G17DT is the antigenic epitope of gastrin. There is evidence that gastrin plays an important role in stimulating the growth of GC. ¹¹⁴ In the G17DT clinical trial led by Anderson Cancer Center, G17DT was combined with 5-FU and cisplatin and the median survival in immune responders was significantly longer than that in nonresponders, and the median progression time was longer as well. ¹¹⁵ Another multicenter clinical trial ¹¹⁶ also evaluated the efficacy of the G17DT vaccine combined with cisplatin and fluorouracil in patients with advanced gastric or gastroesophageal adenocarcinoma. The results showed that progression-free survival (mPFS) and mOS in patients with the G17DT vaccine were longer than in those without vaccination. Successful vaccination is associated with longer mPFS and mOS, which is expected to become an effective treatment for patients with advanced GC or gastroesophageal cancer. However, the related toxic and side effects are still concerning, so it is necessary to conduct further phase III clinical verifications of the G17DT vaccine.

Recent studies have found that IMU131, a B-cell vaccine, induced specific B cells to produce corresponding antibodies to achieve an effect similar to the use of HER-2 monoclonal antibody.

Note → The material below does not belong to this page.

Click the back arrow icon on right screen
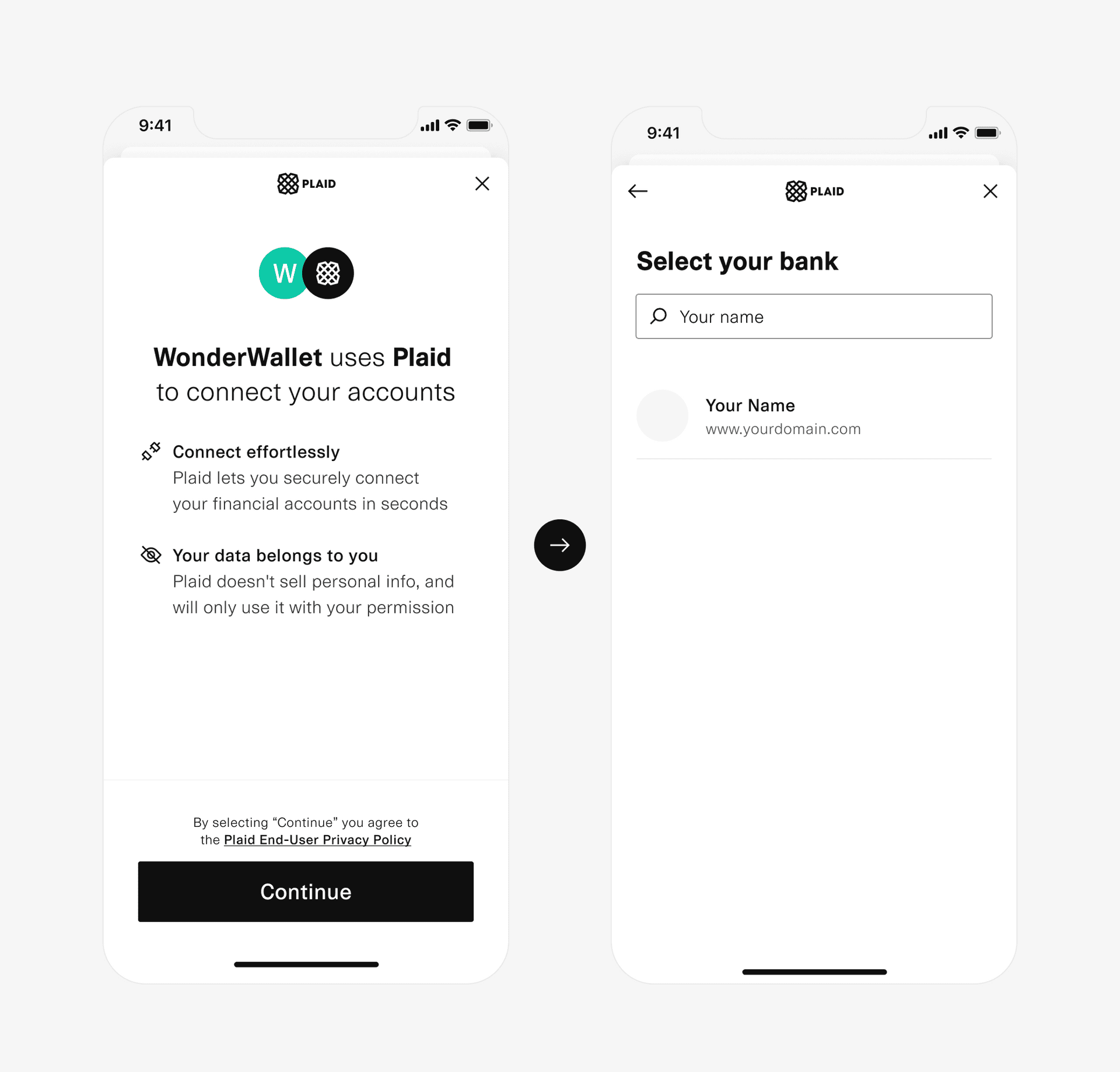The image size is (1120, 1072). (638, 190)
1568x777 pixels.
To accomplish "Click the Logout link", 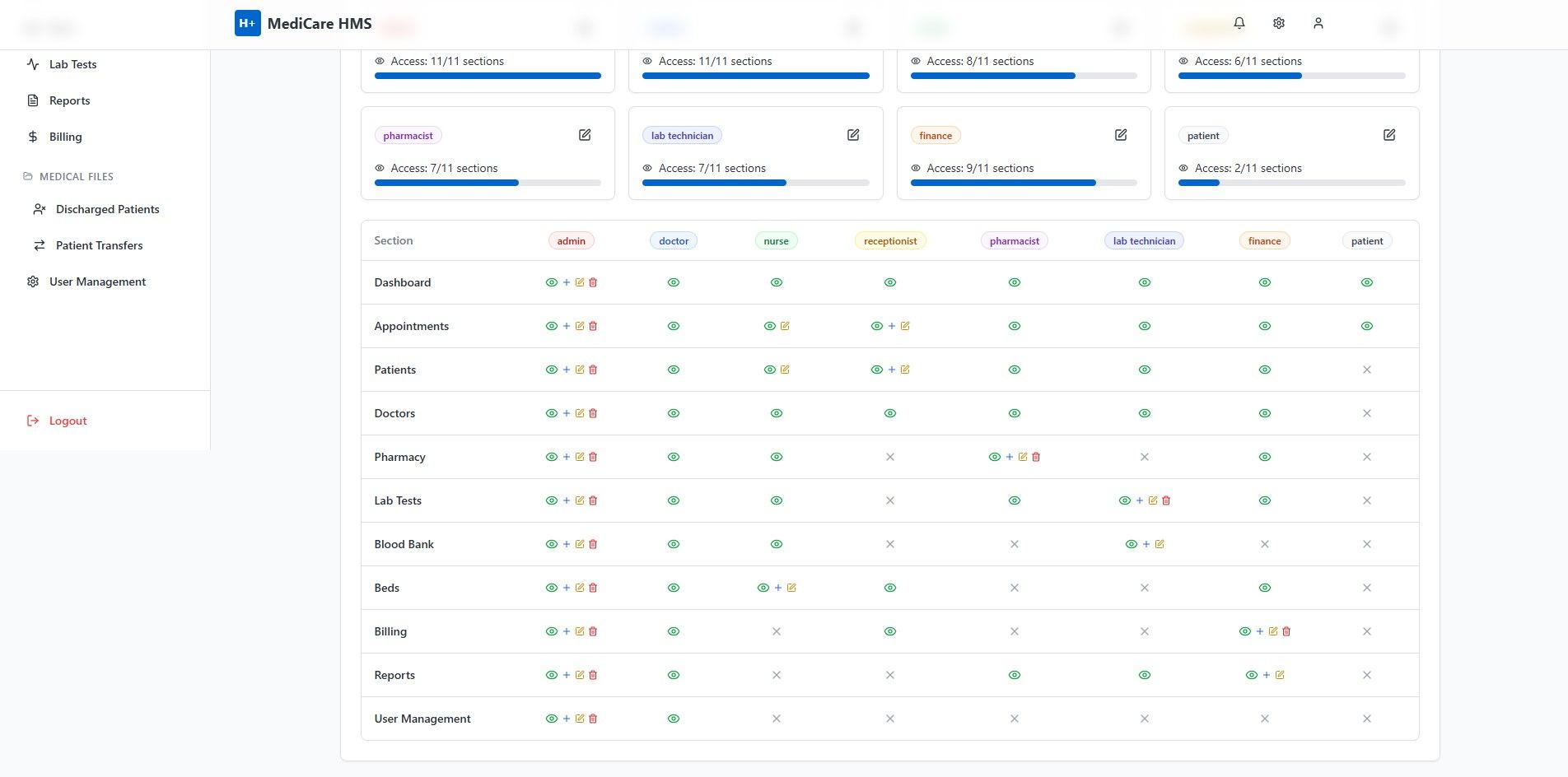I will [68, 421].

Wiedermann et al ¹¹⁷ used different doses of IMU131 to treat GC patients with HER-2/neu overexpression and found that the effective rate in 14 patients reached 54%, indicating good preliminary results. Among other types, the OTSGC-A24 binding peptide vaccine has also achieved satisfactory efficacy in the treatment of advanced GC. It not only induced a strong CTL immune response, but also had good tolerance and safety profiles. ¹¹⁸ Fujiwara et al ¹¹⁹ also found that although the HLA-A24 combined peptide vaccine did not show an obvious survival benefit in the treatment of advanced GC, it was acceptable in terms of safety.

Tumor-Related Antigen Vaccines

Tumor-associated antigens are proteins with specific amino acid sequence variations produced by tumor cells on the basis of gene mutation. These proteins do not have antigenicity under normal conditions. Once mutation takes place, they will cause a series of immune reactions. ¹²⁰ This provides a new idea for the treatment of GC.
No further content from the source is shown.